I would say that there are two parts when you look at PE; at a very aggregate level, PEs are also a function of interest rates in the economy. This argument was something that was discussed over the last three, four years. Even though we had very anaemic earnings growth, we still saw the markets going up, we still saw the PEs going up in response to falling cost of capital. In India, now for the first time, the cost of capital is continuing to fall and we have seen that the 10-year has come down post Covid. Therefore, there is a case in general for PEs to sustain because the cost of capital continues to come down.

Secondly, as you rightly said, it is also about where the market sees incremental growth and visibility. Given that there is an x amount of liquidity which is going into this asset class, it is quite likely that the PEs in sectors will continue to be high where the volatility in earnings and certainty of earnings at least in the near term is higher and therefore one might argue that some of these franchises are very expensive, but unless there is complete clarity and visibility as to how the broader economy is recovering, PEs of companies where the earnings visibility is generally high and the volatility in earnings is low, will continue to remain high for some time at least.

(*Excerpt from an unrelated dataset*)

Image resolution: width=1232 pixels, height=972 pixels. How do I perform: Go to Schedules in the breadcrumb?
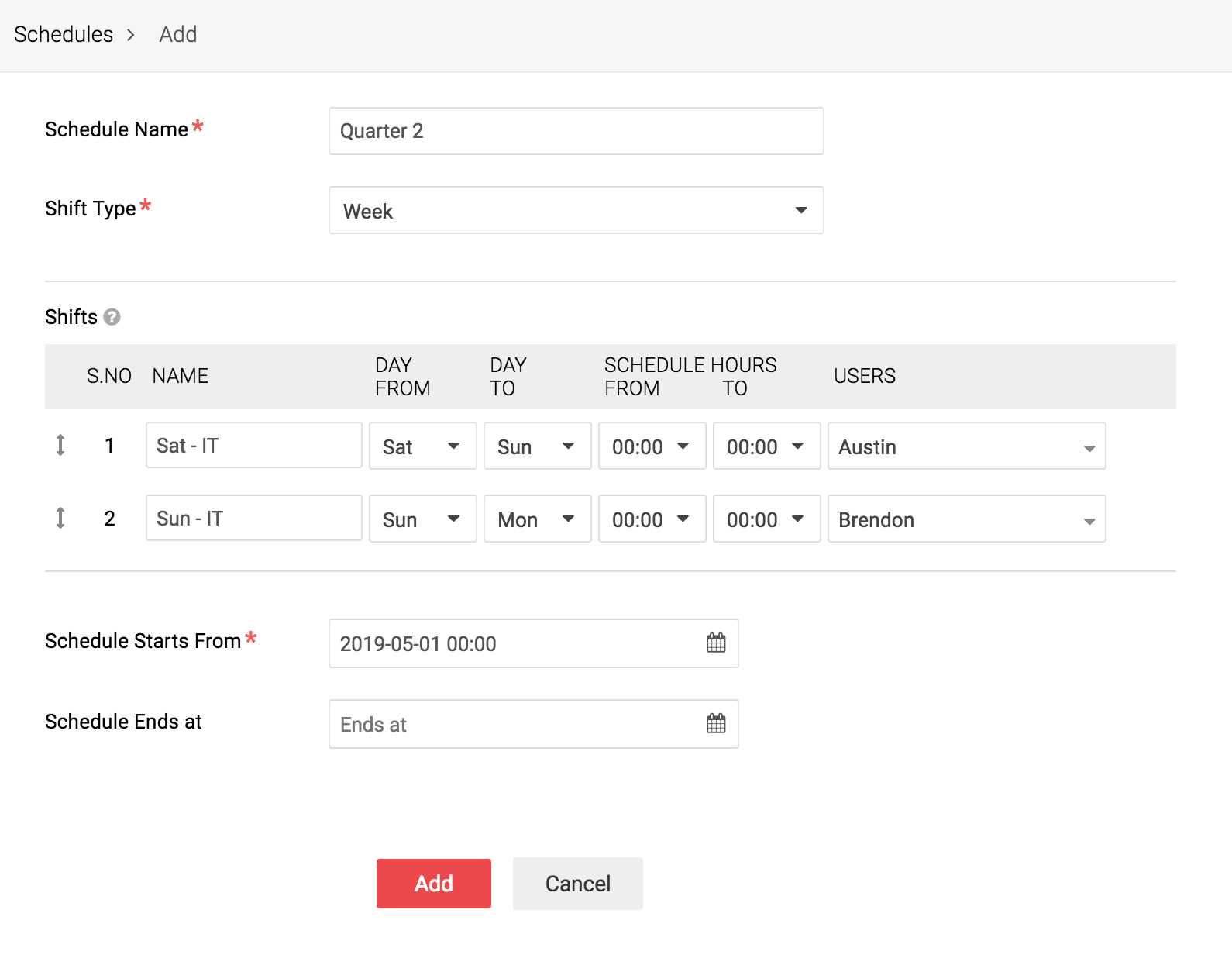coord(64,34)
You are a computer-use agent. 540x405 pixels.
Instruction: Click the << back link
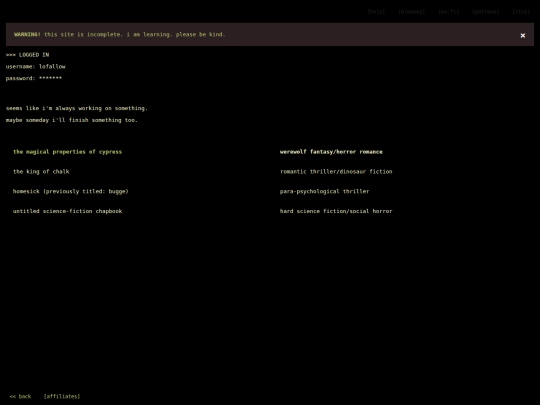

Have your top three holdings changed because of the Covid era?
They have changed because some of them obviously have corrected substantially and there are sectors which have not corrected. So clearly, if you have exposure to pharma or consumer or telecom, then the valuations have gone up rather than down even as the markets corrected and moved back up.

Clearly there are some sectors which have benefitted and we are trading at prices which are higher than pre Covid levels and that is what the reflection is as far as portfolios are concerned as well.

Where do you think franchises like Bajaj Finance are headed? In the long term, they would be a big beneficiary of what is happening to NBFCs, market share gain, data advantage but in the short term they will have to slow down the growth. Do you think a franchise like HDFC Bank, Bajaj Finance, AU Financials will feel the heat of rich valuations?
When we talk about some of these leading financials, one must understand that the valuations that they had were a combination of growth and the ROE and the opportunity that was there ahead of them. That opportunity continues to exist. Some of these businesses will continue to benefit disproportionately because market share gains also exist.

I think what has changed in the near term at least is that most people argue that the liability side of the balance sheet of these businesses will be good and I agree that they have managed the liability side extremely well. The challenge is on the asset side in the current cycle and the challenges on the asset side are very significant.

First of all, we do not know what is the exact level of NPLs that will hit these balance sheets. All of them have proactively gone and raised capital in order to fortify their balance sheets. And yes, in the near term I do believe that growth is also likely to be impacted. So in the near term, there would be a challenge in terms of valuations but longer term if these businesses are able to maintain their ROEs and the opportunity exists, then I do not see why these valuations will not come back. Rather, they may come back with a lag.

Once the markets are convinced that this is the extent of loss that the business would have to take and they have provided for that and then if once growth comes back, then these franchises will start to trade at multiples that we had earlier but yes, at least in the medium term, we cannot expect them to go back to the earlier multiples that they were at because those were times of hyper growth and I do not think those hyper growth years are coming back in a hurry, at least not in the short to medium term.